-- Start Source --
Over the last few weeks I have done a lot of work with Apache Spark. You might be asking why I – as a relational database expert – concentrates on a Big Data technology? The answer is quite simple: beginning with SQL Server 2019, you have a complete Apache Spark integration in SQL Server – with a feature or technology called SQL Server Big Data Clusters. Therefore, it is for me mandatory to get an idea how Apache Spark works, and how you can troubleshoot performance problems in this technology stack :-).
To be honest, Apache Spark is not that different from a relational database engine like SQL Server: there are Execution Plans, and there is even a Query Optimizer. One of the biggest differences is that a query against Apache Spark is distributed across multiple worker nodes in an Apache Hadoop Cluster. Therefore, you have a true parallelism across multiple physical machines. This is a huge difference to a traditional relational database engine.
And you can code against Apache Spark in different programming languages like R, Scale, Python, and – SQL!
Apache Spark & Docker
If you want to get familiar with Apache Spark, you need to have an installation of Apache Spark. There are different approaches: you can deploy a whole SQL Server Big Data Cluster within minutes in Microsoft Azure Kubernetes Services (AKS). My problem with that approach is two-folded: first of all, I have to pay regularly for the deployed SQL Server Big Data Cluster in AKS just to get familiar with Apache Spark.
Another problem with Big Data Clusters in AKS is the fact that a shutdown of worker nodes can damage your whole deployment, because AKS has still a problem with reattaching Persistent Volumes to different worker nodes during the startup. Therefore, you have to leave your SQL Server Big Data Cluster always up and running, which accumulates a lot of money over the time.
Therefore, I did some research if it is possible to run Apache Spark in a Docker environment. I have already a “big” Apple iMac with 40 GB RAM and a powerful processor, which acts as my local Docker host in my Home Lab. Running Apache Spark in Docker is possible (otherwise I wouldn’t write this blog posting), but I had a few requirements for this approach:
- The Worker Nodes of Apache Spark should be directly deployed to the Apache HDFS Data Nodes. Therefore, an Apache Spark worker can access its own HDFS data partitions, which provides the benefit of Data Locality for Apache Spark queries.
-- End Source --
* _Goal A_
From the Apache Spark blog post above:
(i) Beginning with which SQL Server version is Apache Spark fully integrated?
(ii) How much RAM does the Apple iMac used as the local Docker host have?
(iii) What does AKS still have a problem with during startup?
* _Goal B_
Reproduce the Apache Spark blog post word for word, starting at "Apache Spark &" and ending at "familiar with Apache Spark.".
-- Start Stored data --
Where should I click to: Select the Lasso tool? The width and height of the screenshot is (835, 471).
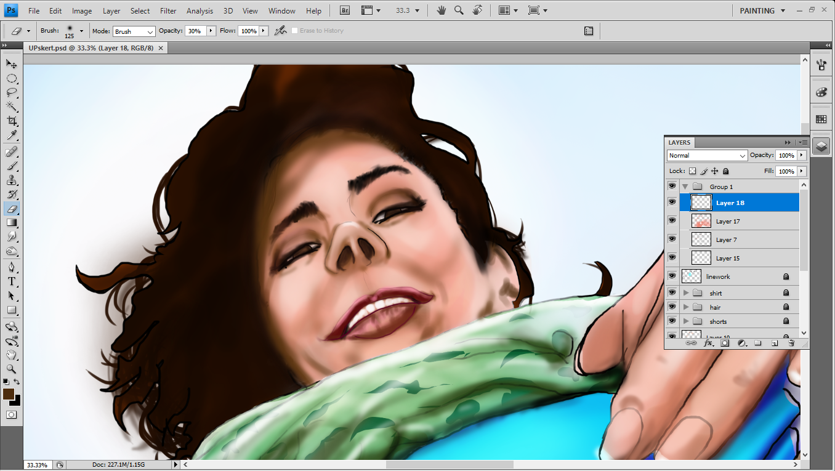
-- End Stored data --
* _Complete answer A_
(i) SQL Server 2019
(ii) 40 GB
(iii) Reattaching Persistent Volumes to different worker nodes

* _Complete answer B_
Apache Spark & Docker
If you want to get familiar with Apache Spark, you need to have an installation of Apache Spark. There are different approaches: you can deploy a whole SQL Server Big Data Cluster within minutes in Microsoft Azure Kubernetes Services (AKS). My problem with that approach is two-folded: first of all, I have to pay regularly for the deployed SQL Server Big Data Cluster in AKS just to get familiar with Apache Spark.